== WORK ORDER ==
Repeat exactly the lines from the start of the records below through the line that contains "Contáctenos (869, 411)", including both.

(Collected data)

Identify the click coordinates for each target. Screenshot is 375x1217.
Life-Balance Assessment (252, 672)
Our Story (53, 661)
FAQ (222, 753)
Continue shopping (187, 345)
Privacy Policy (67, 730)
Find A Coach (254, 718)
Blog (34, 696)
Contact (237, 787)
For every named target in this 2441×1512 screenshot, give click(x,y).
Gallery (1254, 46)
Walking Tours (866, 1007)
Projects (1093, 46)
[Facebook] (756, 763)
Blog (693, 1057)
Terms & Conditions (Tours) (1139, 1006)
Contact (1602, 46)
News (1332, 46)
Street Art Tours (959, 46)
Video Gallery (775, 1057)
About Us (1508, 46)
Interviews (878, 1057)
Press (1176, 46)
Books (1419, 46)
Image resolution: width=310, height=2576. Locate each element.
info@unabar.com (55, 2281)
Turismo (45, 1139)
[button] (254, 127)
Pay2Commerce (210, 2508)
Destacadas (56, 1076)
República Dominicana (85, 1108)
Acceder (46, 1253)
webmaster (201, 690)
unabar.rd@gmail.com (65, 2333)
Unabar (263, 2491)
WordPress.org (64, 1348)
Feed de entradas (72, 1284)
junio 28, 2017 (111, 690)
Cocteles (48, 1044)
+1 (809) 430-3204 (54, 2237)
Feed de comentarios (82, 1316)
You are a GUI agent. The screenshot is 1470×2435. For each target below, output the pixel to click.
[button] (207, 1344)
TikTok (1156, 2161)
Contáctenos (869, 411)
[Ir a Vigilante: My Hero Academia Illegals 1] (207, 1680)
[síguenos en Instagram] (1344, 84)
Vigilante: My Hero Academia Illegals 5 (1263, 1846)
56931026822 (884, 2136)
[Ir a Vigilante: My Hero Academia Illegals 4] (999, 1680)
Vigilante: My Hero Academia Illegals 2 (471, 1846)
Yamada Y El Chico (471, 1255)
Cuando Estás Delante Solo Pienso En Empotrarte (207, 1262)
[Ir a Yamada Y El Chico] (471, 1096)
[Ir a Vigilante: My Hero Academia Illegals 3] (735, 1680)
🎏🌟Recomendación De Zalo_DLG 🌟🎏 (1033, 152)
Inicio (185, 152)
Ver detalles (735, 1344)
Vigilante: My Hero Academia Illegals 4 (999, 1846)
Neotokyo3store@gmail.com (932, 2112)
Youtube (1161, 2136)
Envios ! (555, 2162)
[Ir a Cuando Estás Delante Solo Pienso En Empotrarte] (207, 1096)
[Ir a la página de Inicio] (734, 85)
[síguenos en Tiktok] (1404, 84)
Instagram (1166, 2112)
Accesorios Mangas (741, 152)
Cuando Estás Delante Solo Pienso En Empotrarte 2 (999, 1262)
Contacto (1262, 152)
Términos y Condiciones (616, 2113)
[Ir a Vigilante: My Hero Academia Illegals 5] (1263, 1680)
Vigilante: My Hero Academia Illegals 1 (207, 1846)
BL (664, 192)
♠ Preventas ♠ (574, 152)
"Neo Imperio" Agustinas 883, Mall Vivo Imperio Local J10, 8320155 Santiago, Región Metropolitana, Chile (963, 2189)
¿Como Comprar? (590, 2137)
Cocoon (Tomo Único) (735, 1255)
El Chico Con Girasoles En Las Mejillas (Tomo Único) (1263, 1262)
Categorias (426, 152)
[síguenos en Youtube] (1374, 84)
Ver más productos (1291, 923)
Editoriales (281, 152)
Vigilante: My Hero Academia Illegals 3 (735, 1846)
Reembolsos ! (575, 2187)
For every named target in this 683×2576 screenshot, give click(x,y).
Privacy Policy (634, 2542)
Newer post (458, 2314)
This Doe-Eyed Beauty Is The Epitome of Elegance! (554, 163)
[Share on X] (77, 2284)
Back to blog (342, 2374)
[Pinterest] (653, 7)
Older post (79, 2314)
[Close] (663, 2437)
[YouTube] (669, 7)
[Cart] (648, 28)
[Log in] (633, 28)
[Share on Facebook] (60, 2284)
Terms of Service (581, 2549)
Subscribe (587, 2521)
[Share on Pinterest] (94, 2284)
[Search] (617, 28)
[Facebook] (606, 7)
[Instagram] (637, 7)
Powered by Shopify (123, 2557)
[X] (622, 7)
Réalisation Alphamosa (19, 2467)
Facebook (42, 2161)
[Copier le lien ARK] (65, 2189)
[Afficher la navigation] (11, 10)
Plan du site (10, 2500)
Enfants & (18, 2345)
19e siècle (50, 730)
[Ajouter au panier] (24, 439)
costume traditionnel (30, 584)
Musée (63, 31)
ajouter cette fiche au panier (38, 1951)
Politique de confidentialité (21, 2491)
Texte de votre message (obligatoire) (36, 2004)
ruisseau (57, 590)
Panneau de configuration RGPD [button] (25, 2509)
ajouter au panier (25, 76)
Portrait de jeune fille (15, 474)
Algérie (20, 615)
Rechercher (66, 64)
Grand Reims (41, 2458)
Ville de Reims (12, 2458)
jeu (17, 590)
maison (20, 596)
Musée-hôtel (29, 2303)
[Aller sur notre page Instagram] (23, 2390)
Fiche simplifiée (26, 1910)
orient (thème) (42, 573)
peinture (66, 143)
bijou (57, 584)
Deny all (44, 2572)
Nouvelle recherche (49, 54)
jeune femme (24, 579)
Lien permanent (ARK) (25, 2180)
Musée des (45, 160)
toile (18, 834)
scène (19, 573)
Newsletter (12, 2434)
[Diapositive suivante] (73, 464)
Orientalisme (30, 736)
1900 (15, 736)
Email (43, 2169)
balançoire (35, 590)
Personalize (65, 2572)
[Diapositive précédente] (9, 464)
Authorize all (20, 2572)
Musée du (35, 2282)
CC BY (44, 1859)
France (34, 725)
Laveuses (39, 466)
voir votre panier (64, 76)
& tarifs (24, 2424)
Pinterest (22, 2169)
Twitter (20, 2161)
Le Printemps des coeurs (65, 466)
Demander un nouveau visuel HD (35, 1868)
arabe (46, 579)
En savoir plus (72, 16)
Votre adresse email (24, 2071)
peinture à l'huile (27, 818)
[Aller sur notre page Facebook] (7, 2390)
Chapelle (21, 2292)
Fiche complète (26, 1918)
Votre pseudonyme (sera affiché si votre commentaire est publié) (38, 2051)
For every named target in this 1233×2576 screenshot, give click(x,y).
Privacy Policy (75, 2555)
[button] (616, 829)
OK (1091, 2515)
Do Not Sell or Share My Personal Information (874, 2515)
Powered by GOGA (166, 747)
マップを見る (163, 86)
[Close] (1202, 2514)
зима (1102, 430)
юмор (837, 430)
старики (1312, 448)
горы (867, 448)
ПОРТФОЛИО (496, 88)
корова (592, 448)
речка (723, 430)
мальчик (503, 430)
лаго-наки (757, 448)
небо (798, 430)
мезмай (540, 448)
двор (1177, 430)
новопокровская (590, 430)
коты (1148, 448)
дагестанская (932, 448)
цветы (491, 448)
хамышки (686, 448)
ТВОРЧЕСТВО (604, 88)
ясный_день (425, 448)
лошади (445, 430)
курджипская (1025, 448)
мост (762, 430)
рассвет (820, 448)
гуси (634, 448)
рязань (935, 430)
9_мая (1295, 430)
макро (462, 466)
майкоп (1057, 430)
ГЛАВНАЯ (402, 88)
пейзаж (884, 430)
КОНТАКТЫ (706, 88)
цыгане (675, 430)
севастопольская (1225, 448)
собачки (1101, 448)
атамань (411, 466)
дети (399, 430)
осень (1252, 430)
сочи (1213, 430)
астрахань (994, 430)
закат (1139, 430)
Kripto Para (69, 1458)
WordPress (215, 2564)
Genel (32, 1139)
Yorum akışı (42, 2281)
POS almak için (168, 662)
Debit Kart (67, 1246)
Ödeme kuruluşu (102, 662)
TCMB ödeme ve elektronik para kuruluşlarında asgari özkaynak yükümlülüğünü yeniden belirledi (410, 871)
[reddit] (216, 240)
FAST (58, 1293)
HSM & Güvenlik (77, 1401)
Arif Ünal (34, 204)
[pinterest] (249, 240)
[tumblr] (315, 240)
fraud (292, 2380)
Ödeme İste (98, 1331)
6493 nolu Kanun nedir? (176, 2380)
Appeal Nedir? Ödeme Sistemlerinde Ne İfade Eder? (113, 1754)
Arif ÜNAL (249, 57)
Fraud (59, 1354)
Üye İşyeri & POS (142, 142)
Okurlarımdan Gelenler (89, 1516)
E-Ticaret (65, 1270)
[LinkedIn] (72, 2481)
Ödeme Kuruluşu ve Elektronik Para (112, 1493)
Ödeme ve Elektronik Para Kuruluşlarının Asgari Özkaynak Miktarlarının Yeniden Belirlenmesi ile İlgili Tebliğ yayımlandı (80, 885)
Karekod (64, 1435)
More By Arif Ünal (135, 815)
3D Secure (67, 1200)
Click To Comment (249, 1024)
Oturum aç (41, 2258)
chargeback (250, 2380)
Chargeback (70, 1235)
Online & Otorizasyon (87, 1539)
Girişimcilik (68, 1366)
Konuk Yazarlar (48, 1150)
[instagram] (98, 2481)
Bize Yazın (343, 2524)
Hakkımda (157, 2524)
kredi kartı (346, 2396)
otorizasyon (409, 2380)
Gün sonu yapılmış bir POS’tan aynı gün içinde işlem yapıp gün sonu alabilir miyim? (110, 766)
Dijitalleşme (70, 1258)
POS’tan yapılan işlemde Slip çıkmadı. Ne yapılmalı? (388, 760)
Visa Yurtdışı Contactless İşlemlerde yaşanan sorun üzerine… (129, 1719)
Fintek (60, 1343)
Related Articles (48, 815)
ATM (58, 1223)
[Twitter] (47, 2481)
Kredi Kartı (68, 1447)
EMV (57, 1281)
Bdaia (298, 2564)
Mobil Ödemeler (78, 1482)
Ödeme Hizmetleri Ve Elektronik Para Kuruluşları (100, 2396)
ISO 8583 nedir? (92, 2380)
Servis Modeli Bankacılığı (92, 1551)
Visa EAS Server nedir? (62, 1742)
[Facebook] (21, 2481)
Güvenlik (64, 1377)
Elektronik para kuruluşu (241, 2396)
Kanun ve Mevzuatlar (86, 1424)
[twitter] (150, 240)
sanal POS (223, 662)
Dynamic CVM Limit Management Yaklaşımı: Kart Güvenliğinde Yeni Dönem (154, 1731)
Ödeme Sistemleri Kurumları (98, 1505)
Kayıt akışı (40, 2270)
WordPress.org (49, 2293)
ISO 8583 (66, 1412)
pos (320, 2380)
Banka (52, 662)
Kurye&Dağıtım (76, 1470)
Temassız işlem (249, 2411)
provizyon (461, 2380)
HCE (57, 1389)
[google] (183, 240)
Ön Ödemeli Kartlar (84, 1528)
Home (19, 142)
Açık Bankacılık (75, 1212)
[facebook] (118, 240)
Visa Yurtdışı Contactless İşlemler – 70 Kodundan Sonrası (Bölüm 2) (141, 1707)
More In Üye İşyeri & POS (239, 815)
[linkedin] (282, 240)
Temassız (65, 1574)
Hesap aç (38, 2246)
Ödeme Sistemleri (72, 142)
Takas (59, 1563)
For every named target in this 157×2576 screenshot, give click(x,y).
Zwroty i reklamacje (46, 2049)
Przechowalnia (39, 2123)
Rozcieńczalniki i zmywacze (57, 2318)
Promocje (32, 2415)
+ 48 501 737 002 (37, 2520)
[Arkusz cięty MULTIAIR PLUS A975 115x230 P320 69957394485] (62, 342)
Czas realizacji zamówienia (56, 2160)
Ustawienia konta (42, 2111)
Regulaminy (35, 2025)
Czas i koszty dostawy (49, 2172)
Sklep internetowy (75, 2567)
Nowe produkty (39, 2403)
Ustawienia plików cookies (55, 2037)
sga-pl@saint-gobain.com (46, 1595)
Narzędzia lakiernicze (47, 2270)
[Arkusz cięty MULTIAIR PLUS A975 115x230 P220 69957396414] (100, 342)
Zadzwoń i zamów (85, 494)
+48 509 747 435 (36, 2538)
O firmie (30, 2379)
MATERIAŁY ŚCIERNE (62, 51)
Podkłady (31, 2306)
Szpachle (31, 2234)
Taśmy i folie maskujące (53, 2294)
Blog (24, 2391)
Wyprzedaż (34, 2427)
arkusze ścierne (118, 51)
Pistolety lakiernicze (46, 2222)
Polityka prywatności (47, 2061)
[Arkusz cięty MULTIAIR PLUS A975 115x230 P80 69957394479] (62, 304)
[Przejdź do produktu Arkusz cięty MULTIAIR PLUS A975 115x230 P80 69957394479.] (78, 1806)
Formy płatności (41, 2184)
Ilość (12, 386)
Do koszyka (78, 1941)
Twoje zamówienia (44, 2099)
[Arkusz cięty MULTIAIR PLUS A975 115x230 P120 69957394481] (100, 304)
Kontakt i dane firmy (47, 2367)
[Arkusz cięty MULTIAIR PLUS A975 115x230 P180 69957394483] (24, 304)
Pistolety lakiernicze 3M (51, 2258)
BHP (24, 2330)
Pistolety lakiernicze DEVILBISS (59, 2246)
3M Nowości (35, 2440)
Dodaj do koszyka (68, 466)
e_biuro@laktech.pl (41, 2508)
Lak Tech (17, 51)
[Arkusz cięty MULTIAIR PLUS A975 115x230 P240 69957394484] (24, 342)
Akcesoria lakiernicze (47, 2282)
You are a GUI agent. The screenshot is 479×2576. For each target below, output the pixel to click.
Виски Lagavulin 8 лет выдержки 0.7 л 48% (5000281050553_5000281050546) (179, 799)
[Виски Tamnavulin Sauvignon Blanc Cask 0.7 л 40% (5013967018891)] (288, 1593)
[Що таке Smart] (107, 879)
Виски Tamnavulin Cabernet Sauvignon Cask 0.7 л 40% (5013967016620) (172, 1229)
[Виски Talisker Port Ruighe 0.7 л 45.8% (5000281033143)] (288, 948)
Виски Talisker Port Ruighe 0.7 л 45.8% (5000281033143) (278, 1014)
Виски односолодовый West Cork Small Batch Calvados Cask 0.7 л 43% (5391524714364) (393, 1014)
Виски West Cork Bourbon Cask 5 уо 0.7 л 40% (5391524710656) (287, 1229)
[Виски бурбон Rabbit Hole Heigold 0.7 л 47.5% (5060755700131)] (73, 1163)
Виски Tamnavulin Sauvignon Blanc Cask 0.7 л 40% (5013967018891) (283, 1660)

== RESPONSE FOR THIS EXERCISE ==
Identify the click coordinates for each target. Screenshot is 375x1217.
Life-Balance Assessment (252, 672)
Our Story (53, 661)
FAQ (222, 753)
Continue shopping (187, 345)
Privacy Policy (67, 730)
Find A Coach (254, 718)
Blog (34, 696)
Contact (237, 787)
For every named target in this 2441×1512 screenshot, give click(x,y).
Gallery (1254, 46)
Walking Tours (866, 1007)
Projects (1093, 46)
[Facebook] (756, 763)
Blog (693, 1057)
Terms & Conditions (Tours) (1139, 1006)
Contact (1602, 46)
News (1332, 46)
Street Art Tours (959, 46)
Video Gallery (775, 1057)
About Us (1508, 46)
Interviews (878, 1057)
Press (1176, 46)
Books (1419, 46)
Image resolution: width=310, height=2576. Locate each element.
info@unabar.com (55, 2281)
Turismo (45, 1139)
[button] (254, 127)
Pay2Commerce (210, 2508)
Destacadas (56, 1076)
República Dominicana (85, 1108)
Acceder (46, 1253)
webmaster (201, 690)
unabar.rd@gmail.com (65, 2333)
Unabar (263, 2491)
WordPress.org (64, 1348)
Feed de entradas (72, 1284)
junio 28, 2017 (111, 690)
Cocteles (48, 1044)
+1 (809) 430-3204 (54, 2237)
Feed de comentarios (82, 1316)
You are a GUI agent. The screenshot is 1470×2435. For each target below, output the pixel to click.
[button] (207, 1344)
TikTok (1156, 2161)
Contáctenos (869, 411)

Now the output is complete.